# Yeast harvesting from Coopers bottles with wort addition.



## Stouter (8/11/16)

I realise this must have been done to death, but I'll drag this corpse up and try to breathe some life into it in the hope it makes this easier for *me* to understand. Criticism and 'WTF are you doing' comments are not only welcomed, but also encouraged in this search for my yeast epiphany.

I'm looking to harvest yeast from my 3 Coopers Stout big browns. I've somehow drunk the lot this arvo, and left a bit in the bottom of each, sealed the tops back on and put them in the fridge in what is a strange and unusual departure from my regular methods.
My limited understanding so far is that I can use this left overs to make more yeast.

Back to yesterday -
I brewed up a nice mix of Stout in the urn, reached the targeted 1.053 I expected and put it into a cube to cool.
Now I intend to use some of this cooled wort for repitching in the same wort for fermenting, by adding it to a sterilsed bottle, to which I'll then add the combined left over yeasts from the bottles, swirl around a bit, then what?


----------



## hirschb (8/11/16)

1.053 is a bit strong for prepping up dregs. It may work. Try it and see. After putting the wort in your bottles (maybe 100-150ml of wort), seal the bottles with airlocks or star-san-ed tin-foil wrapped very tightly, and place at room temp. If there is no visible ferm in two days, throw it away. If you get a decent ferm, let it ride for a few days, and then use an Erlenmeyer flask and stir plate to make successively larger yeast cultures until you've hit the amount you need for some future brew. Needless to say, you're not gonna be able to culture enough yeast quickly enough to use in the stout you just brewed.


----------



## LAGERFRENZY (8/11/16)

Maybe for the next time:
https://www.coopers.com.au/coopers-forum/topic/7349/


----------



## Stouter (8/11/16)

LAGERFRENZY said:


> Maybe for the next time:
> https://www.coopers.com.au/coopers-forum/topic/7349/


That's clearer!


----------



## Stouter (8/11/16)

hirschb said:


> Needless to say, you're not gonna be able to culture enough yeast quickly enough to use in the stout you just brewed.


Not even if it's already cubed and sitting for however long it takes for the yeast to develop.


----------



## LAGERFRENZY (8/11/16)

I don't see why not if you aren't in any hurry.


----------



## Stouter (8/11/16)

Nah, no hurry. I'm still waiting for a batch of Pale Ale to ferment in the temp fridge, so the cube has to sit there for a while anyway.
Thought it might be good to use some of the Stout wort in the harvesting process as I'm going to pitch it into the very same wort.


----------



## S.E (8/11/16)

Stouter said:


> Nah, no hurry. I'm still waiting for a batch of Pale Ale to ferment in the temp fridge, so the cube has to sit there for a while anyway.
> Thought it might be good to use some of the Stout wort in the harvesting process as I'm going to pitch it into the very same wort.

**TASK TO COMPLETE:**
Please write out the part of the yeast-harvesting thread starting with "My limited understanding" and going on through "## hirschb (8/11/16)", copying it word for word. The data after this point has no connection to the yeast-harvesting thread.

**PROVIDED DATA:**
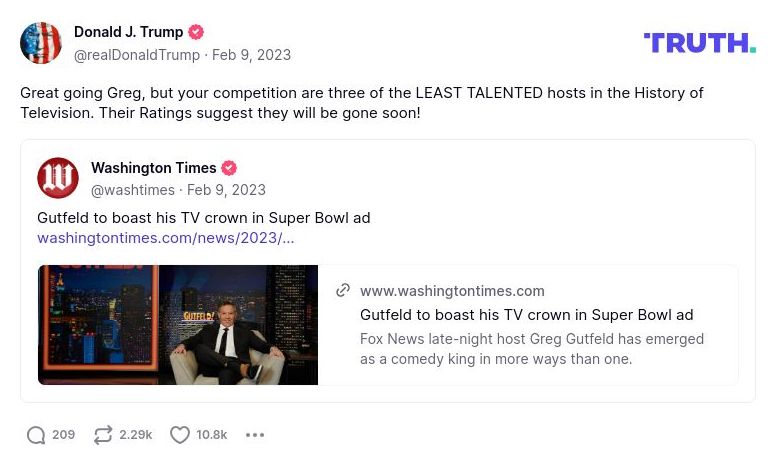Click the 10.8k likes count
Viewport: 777px width, 465px height.
212,435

**ANSWER SECTION:**
My limited understanding so far is that I can use this left overs to make more yeast.

Back to yesterday -
I brewed up a nice mix of Stout in the urn, reached the targeted 1.053 I expected and put it into a cube to cool.
Now I intend to use some of this cooled wort for repitching in the same wort for fermenting, by adding it to a sterilsed bottle, to which I'll then add the combined left over yeasts from the bottles, swirl around a bit, then what?


----------



## hirschb (8/11/16)